- **Data to use**:
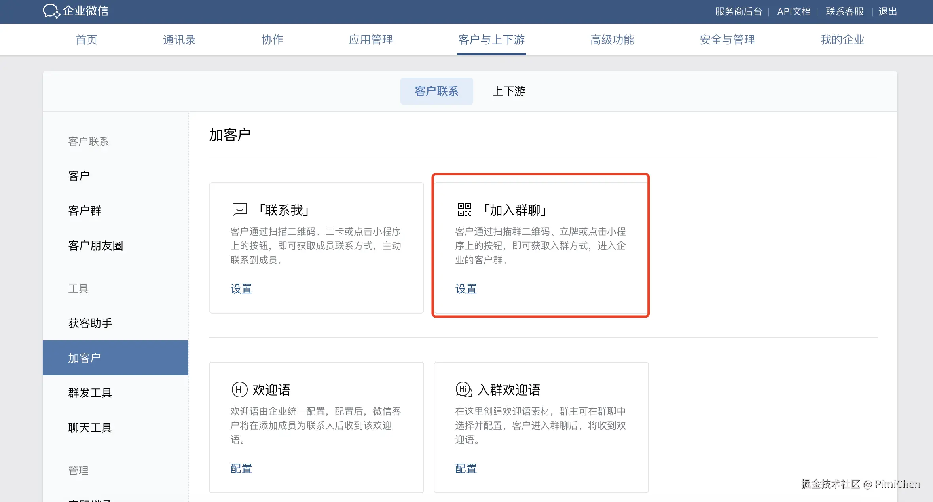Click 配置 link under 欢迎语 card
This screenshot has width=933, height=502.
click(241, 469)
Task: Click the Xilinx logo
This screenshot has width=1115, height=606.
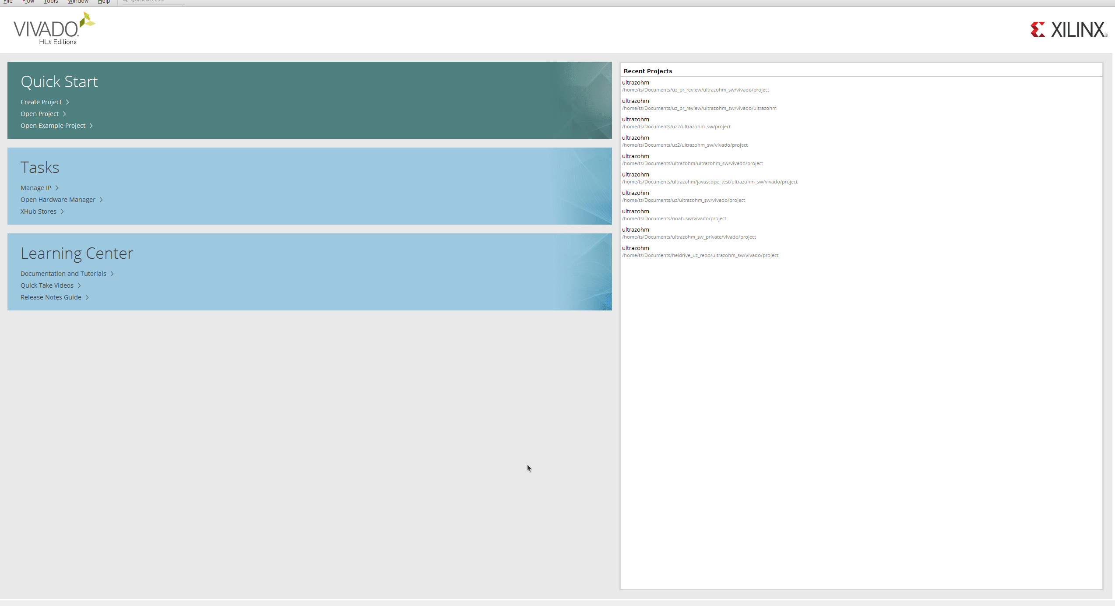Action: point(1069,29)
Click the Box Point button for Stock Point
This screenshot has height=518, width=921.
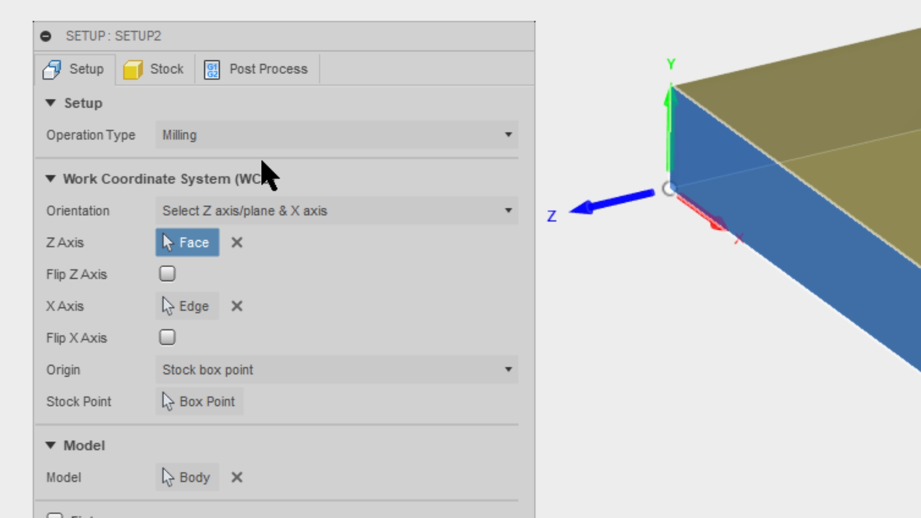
...
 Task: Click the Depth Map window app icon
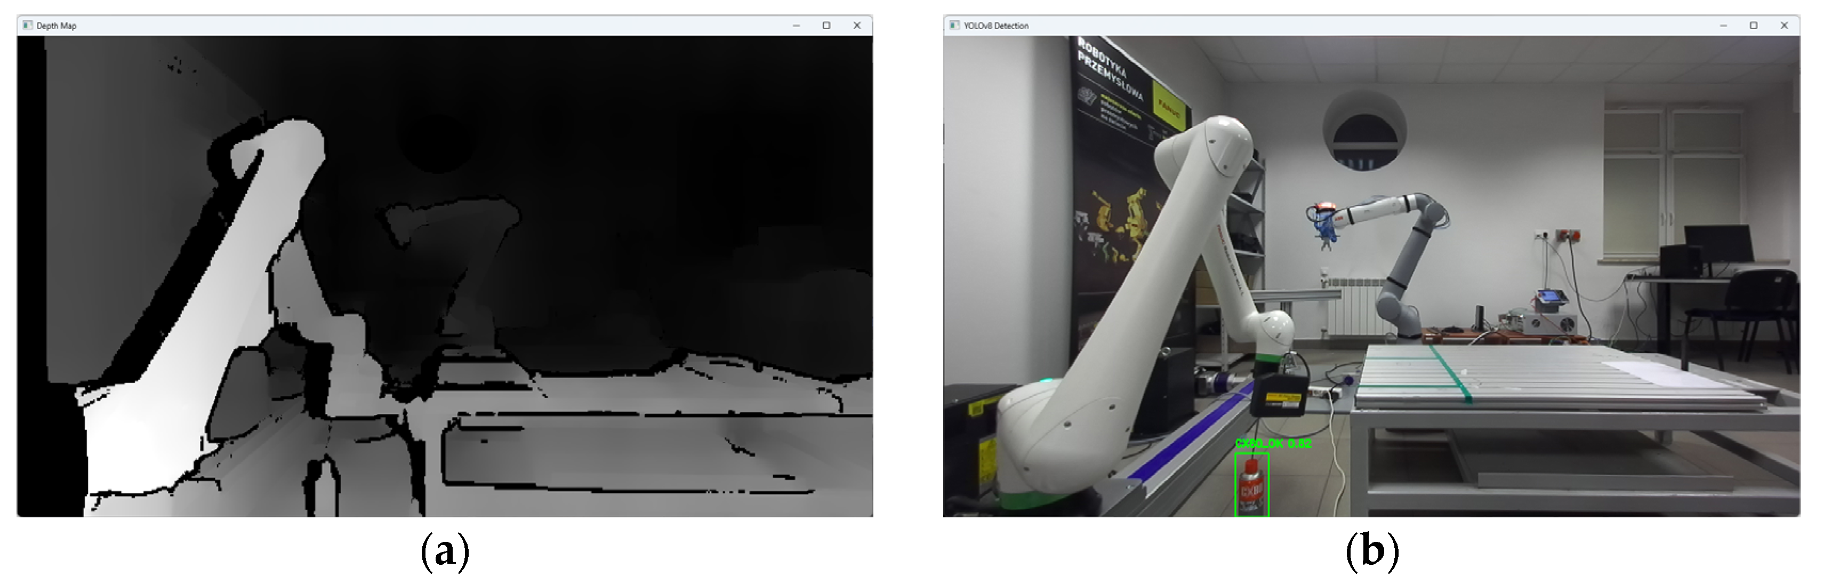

- **What you need to do**: Using the data above, transcribe exactly the lines between those containing "This screenshot has width=1115, height=606." and "This screenshot has height=518, width=921.", inclusive, and leave every picture behind.

- **Result for this exercise**:
This screenshot has width=1115, height=606.
Action: point(1069,29)
Click the Box Point button for Stock Point
This screenshot has height=518, width=921.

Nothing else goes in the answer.